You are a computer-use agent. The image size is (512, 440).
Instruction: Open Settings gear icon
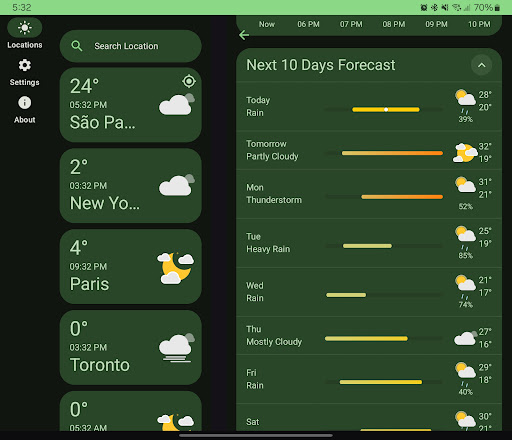[x=25, y=65]
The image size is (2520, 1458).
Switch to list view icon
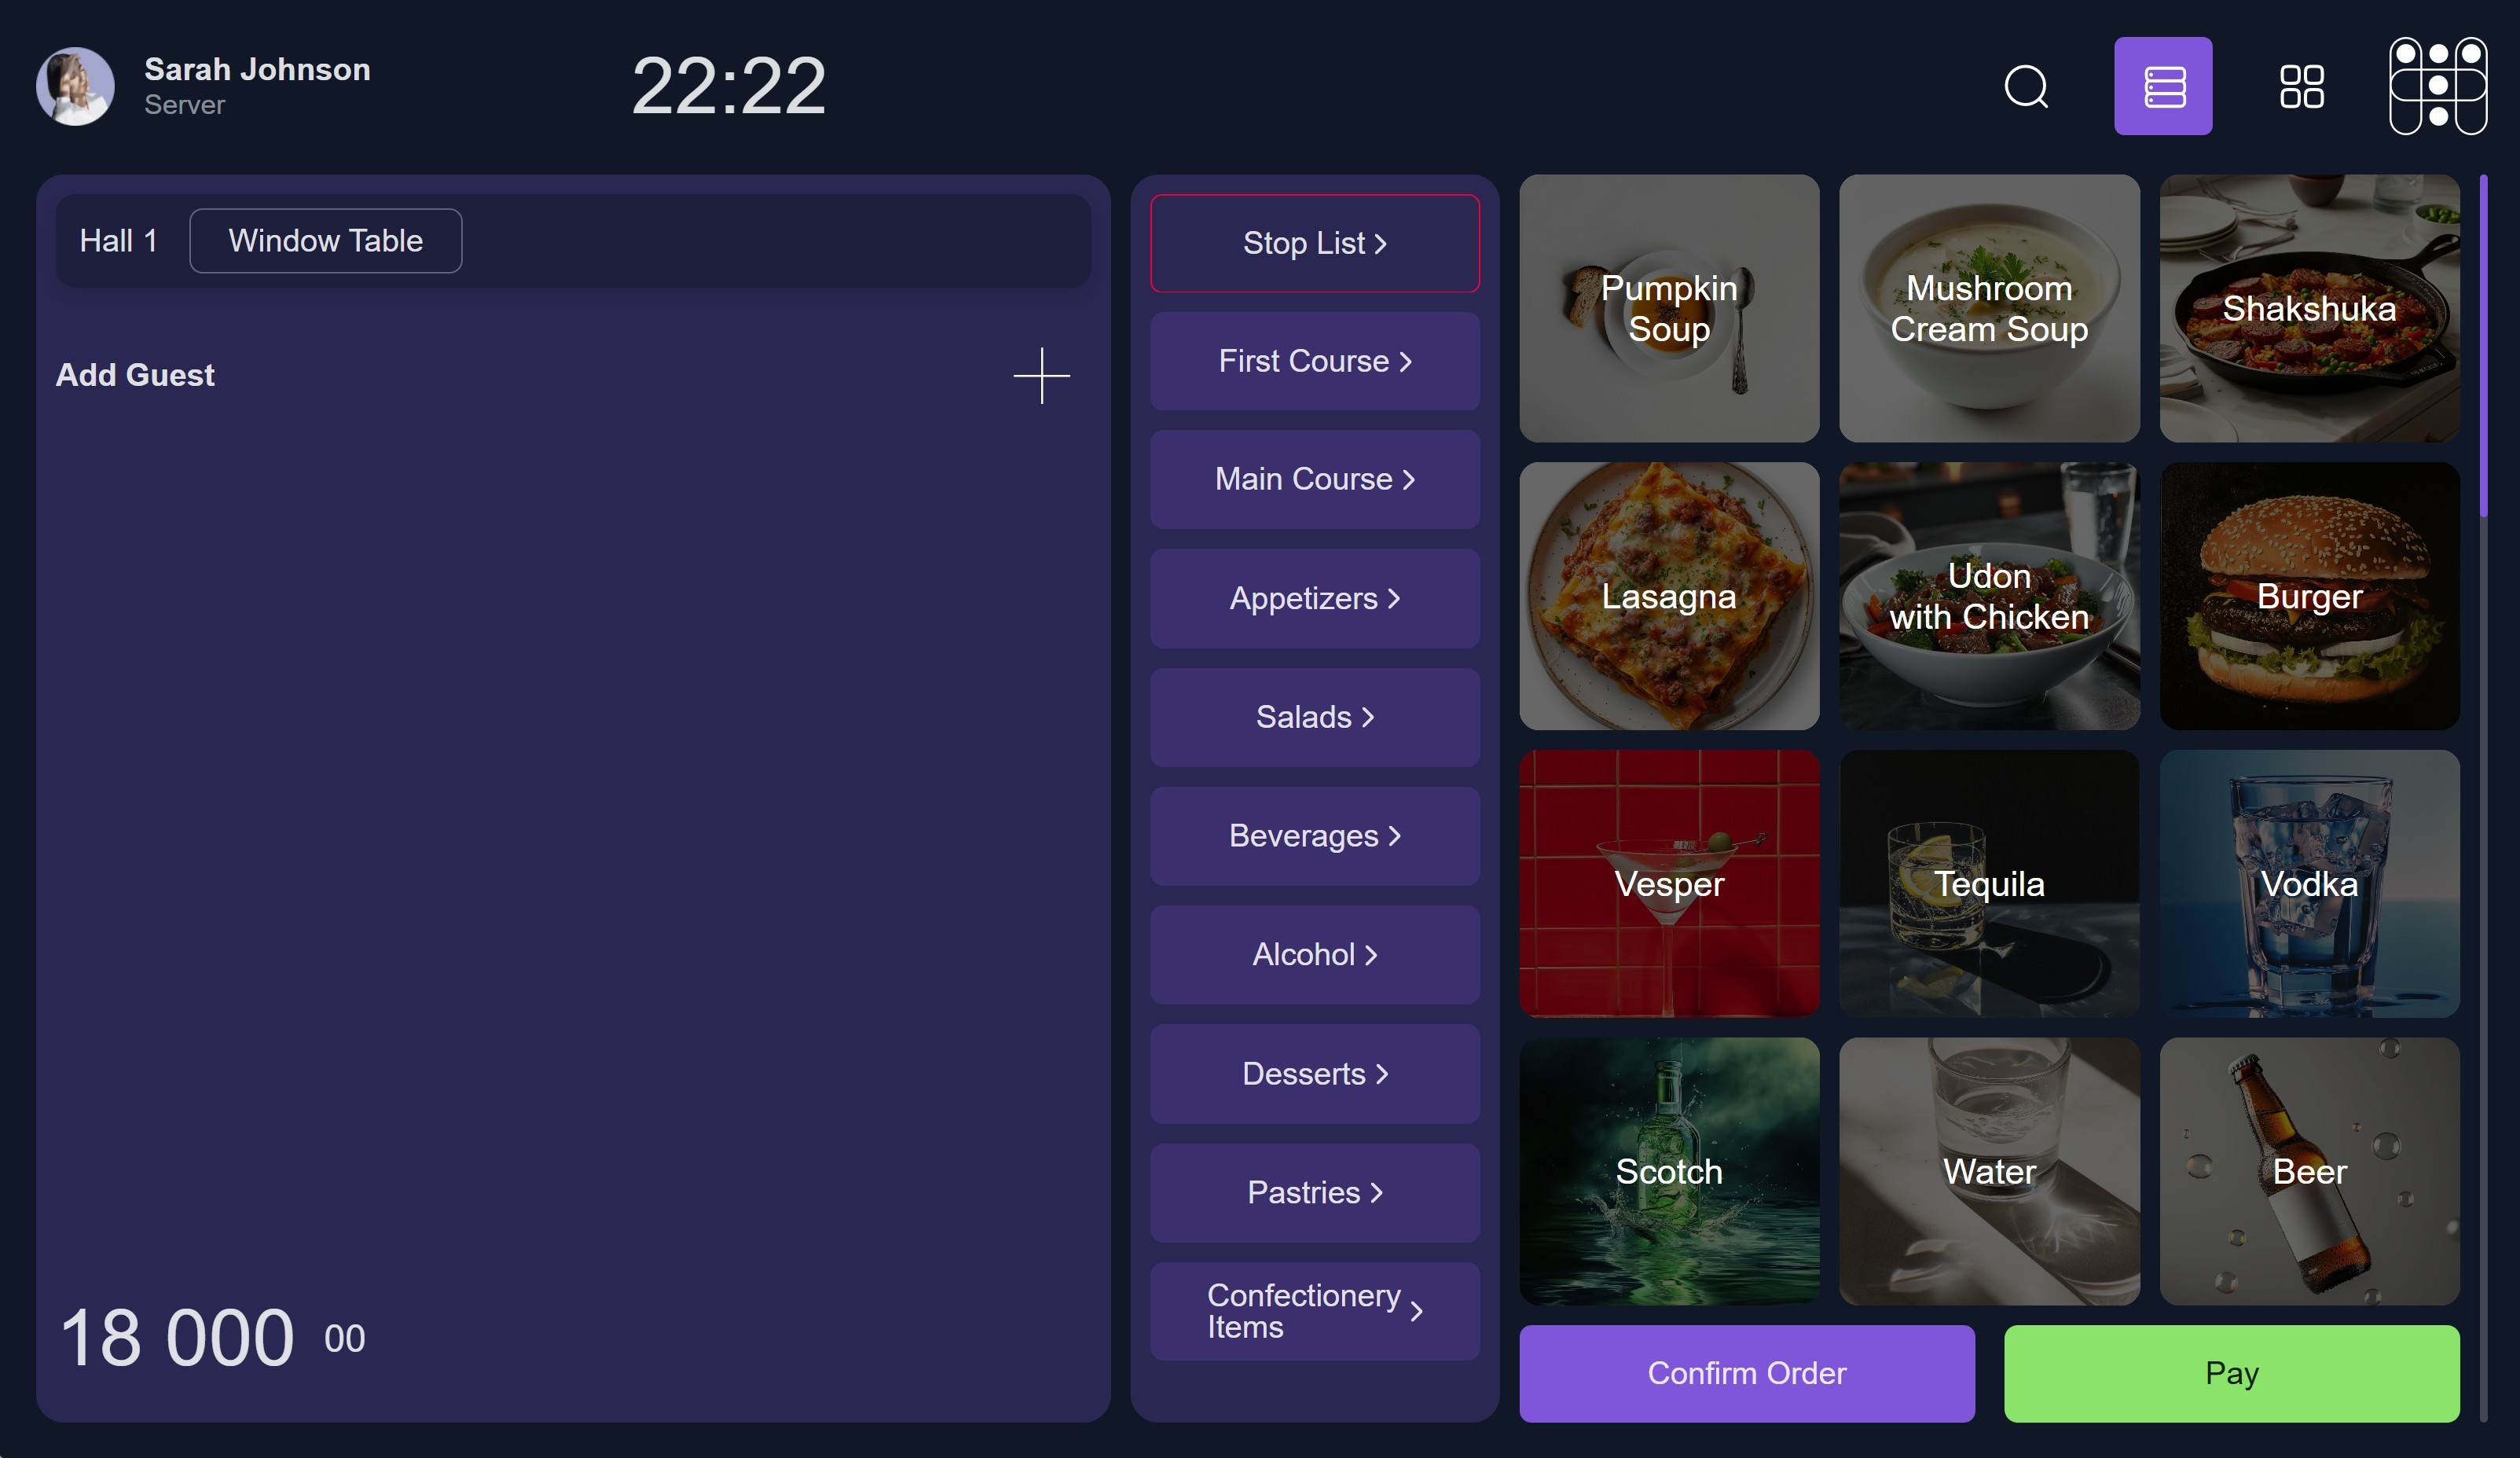pos(2163,86)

* * * * * * *

Problem requirements: Every line from the one holding "Instruction: Open Settings gear icon" to the last line of the listing above, inclusive, must appear exactly as written, and no picture may appear.

Worked solution:
Instruction: Open Settings gear icon
[x=25, y=65]
The image size is (2520, 1458).
Switch to list view icon
pos(2163,86)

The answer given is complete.